--- Task goal ---
Leave every picture out and return the rest of the listing verbatim.

--- Study material ---

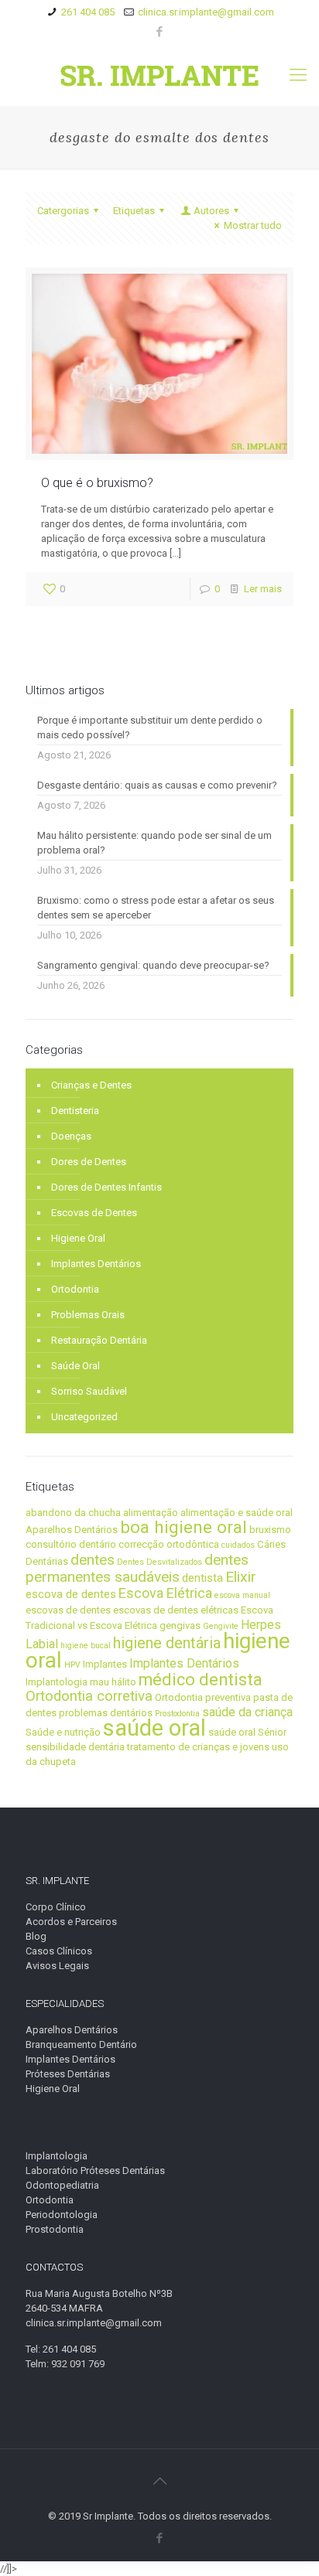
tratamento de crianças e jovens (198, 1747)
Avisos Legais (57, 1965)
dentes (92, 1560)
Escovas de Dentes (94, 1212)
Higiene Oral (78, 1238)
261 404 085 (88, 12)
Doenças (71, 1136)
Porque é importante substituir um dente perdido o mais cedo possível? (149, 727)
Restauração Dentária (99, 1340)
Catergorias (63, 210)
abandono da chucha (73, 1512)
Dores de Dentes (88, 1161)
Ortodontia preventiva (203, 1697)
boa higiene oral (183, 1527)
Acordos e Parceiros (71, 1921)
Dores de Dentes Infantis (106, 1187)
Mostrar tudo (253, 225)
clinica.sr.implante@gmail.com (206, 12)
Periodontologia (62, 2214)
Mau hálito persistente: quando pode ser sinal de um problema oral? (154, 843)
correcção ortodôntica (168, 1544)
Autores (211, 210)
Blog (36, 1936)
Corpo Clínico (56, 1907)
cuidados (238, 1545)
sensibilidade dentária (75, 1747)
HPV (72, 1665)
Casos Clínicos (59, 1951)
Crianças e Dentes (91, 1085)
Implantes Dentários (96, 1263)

--- Result below ---
tratamento de crianças e jovens (198, 1747)
Avisos Legais (57, 1965)
dentes (92, 1560)
Escovas de Dentes (94, 1212)
Higiene Oral (78, 1238)
261 404 085 (88, 12)
Doenças (71, 1136)
Porque é importante substituir um dente perdido o mais cedo possível? (149, 727)
Restauração Dentária (99, 1340)
Catergorias (63, 210)
abandono da chucha (73, 1512)
Dores de Dentes (88, 1161)
Ortodontia preventiva (203, 1697)
boa higiene oral (183, 1527)
Acordos e Parceiros (71, 1921)
Dores de Dentes Infantis (106, 1187)
Mostrar tudo (253, 225)
clinica.sr.implante@gmail.com (206, 12)
Periodontologia (62, 2214)
Mau hálito persistente: quando pode ser sinal de um problema oral? (154, 843)
correcção ortodôntica (168, 1544)
Autores (211, 210)
Blog (36, 1936)
Corpo Clínico (56, 1907)
cuidados (238, 1545)
sensibilidade dentária (75, 1747)
HPV (72, 1665)
Casos Clínicos (59, 1951)
Crianças e Dentes (91, 1085)
Implantes Dentários (96, 1263)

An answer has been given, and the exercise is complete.